***** Estratto *****

Una serie tv, la quarta, che si sta girando in questi giorni in una Napoli afosa. Una quinta e una sesta serie in attesa di finanziamenti. Un film, annunciato, in fase di scrittura. Questo il biglietto da visita di Ivan Silvestrini, regista di Mare Fuori, il prison drama, amatissimo dalle nuove generazioni, che ha scalzato dalla memoria dei boomer Mery per sempre e il relativo sequel Ragazzi Fuori, gli indimenticabili film di Marco Risi sui detenuti del carcere minorile di Palermo.
Nuova la location, l’Istituto Penitenziario Minorile di Napoli e nuovo il cast. Al posto di Michele Placido troviamo Carmine Recano. I giovani detenuti dell’epoca, Claudio Amendola e Francesco Benigno, sono stati sostituiti da Massimiliano Caiazzo e Matteo Paolillo. Manca ancora, dopo solo 4 stagioni, una Mery, la transessuale magistralmente interpretata all’epoca da Alessandra Di Sanzo. In compenso, alla fine della terza stagione è apparsa una timida storia gay. La serie Rai, prodotta da Picomedia e cooptata da Netflix, ha dei dati sorprendenti: 105 milioni di visualizzazioni su Raiplay per un totale di 45 milioni di ore di visione. Ciliegina sulla torta un interesse della HBO per una trasposizione texana.
Com’è girare una serie così inaspettatamente di successo?
È splendido sapere, dal punto di vista di un narratore, che quello che fai ha un pubblico che non vede l’ora di vederlo. È una condizione rarissima per un regista. Normalmente facciamo delle serie sperando di intercettare l’interesse di chi ci guarda. Aver guadagnato tanto pubblico, avere questo patrimonio di interesse, ti mette nella condizione di dare un valore sacrale a ciò che fai.
Sente anche la responsabilità delle cose che Mare fuori racconta?
Sono consapevole che ogni giorno sul set stai forgiando l’immaginario di una generazione, specialmente dei giovanissimi. Avendo un figlio di 10 anni, mi sono posto anche molto il problema. Pensando a lui mi chiedevo ‘Come racconterò certe cose’? Il sesso, le storie d’amore fra due ragazzi, la violenza, gli abusi di un genitore sui figli. Ci sono dei temi molto forti, e ho cercato di raccontarli assecondando la mia sensibilità, accogliente e progressista.
Ci è riuscito?
Sono rimasto molto colpito dal test che ho fatto su mio figlio, che aveva appena scoperto l’esistenza dei gay. Quando nella serie ha visto due ragazzi, che a un certo punto si capiva che stavano insieme e si baciano, mi ha chiesto: ‘Ma quei due si amano?’, io ho trovato molto commovente questa cosa perché era proprio ciò che speravo.

*****

**Compito**
Riscrivi il passo dell'intervista su Mare Fuori partendo dalle parole "Una serie tv, la" e fermandoti dopo "minorile di Palermo.", con "autore" al posto di "regista".

***** Dati forniti *****

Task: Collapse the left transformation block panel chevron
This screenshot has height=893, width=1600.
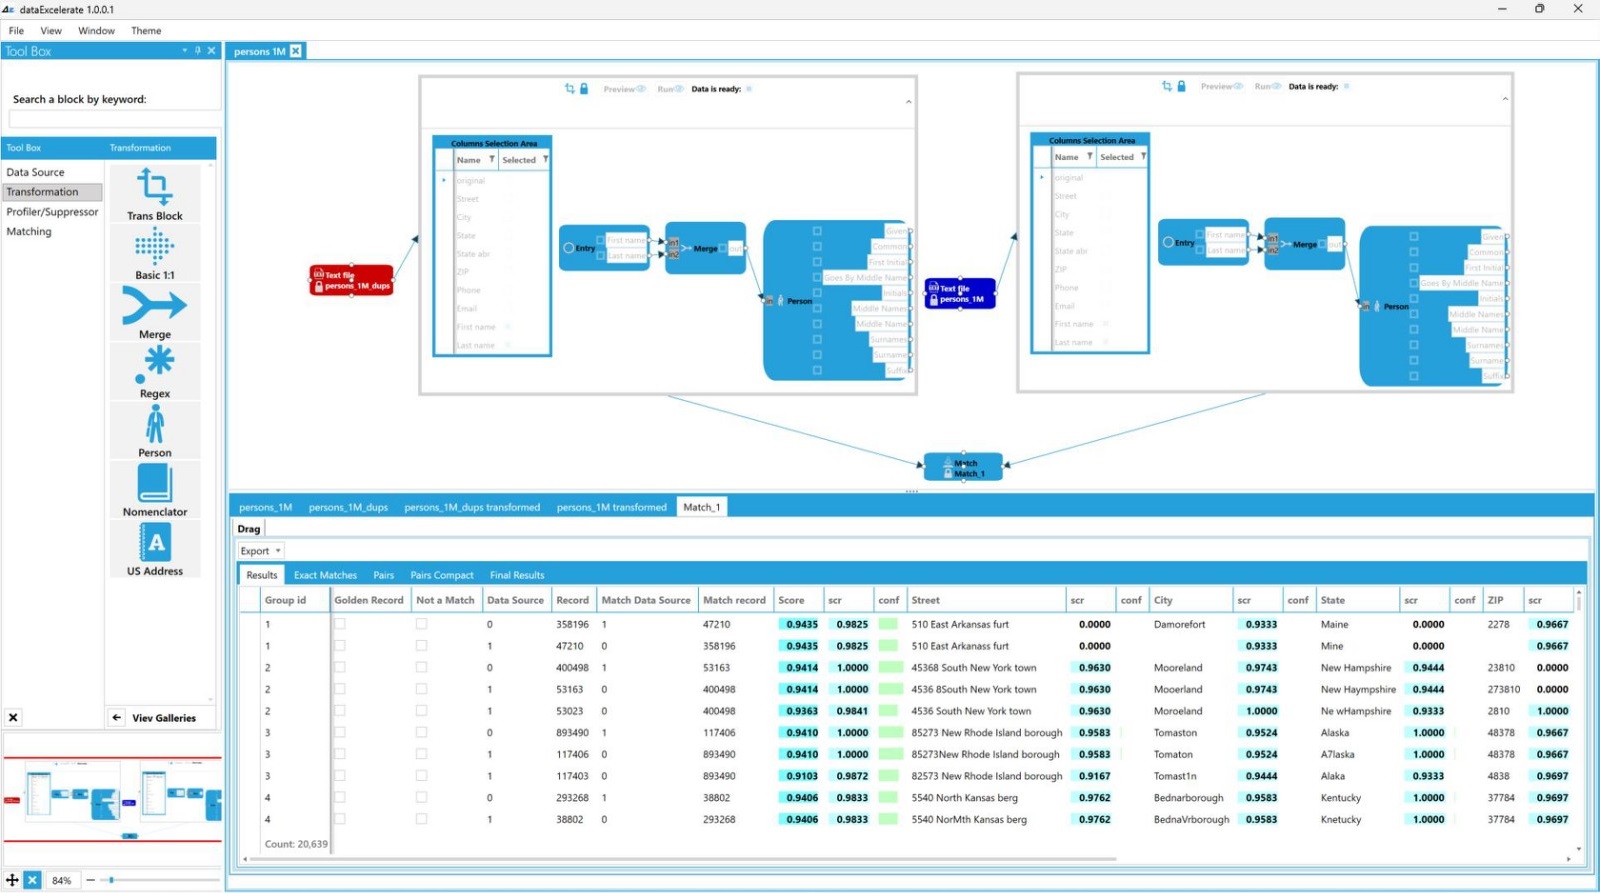Action: 908,102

*****

**Risposta completa**
Una serie tv, la quarta, che si sta girando in questi giorni in una Napoli afosa. Una quinta e una sesta serie in attesa di finanziamenti. Un film, annunciato, in fase di scrittura. Questo il biglietto da visita di Ivan Silvestrini, autore di Mare Fuori, il prison drama, amatissimo dalle nuove generazioni, che ha scalzato dalla memoria dei boomer Mery per sempre e il relativo sequel Ragazzi Fuori, gli indimenticabili film di Marco Risi sui detenuti del carcere minorile di Palermo.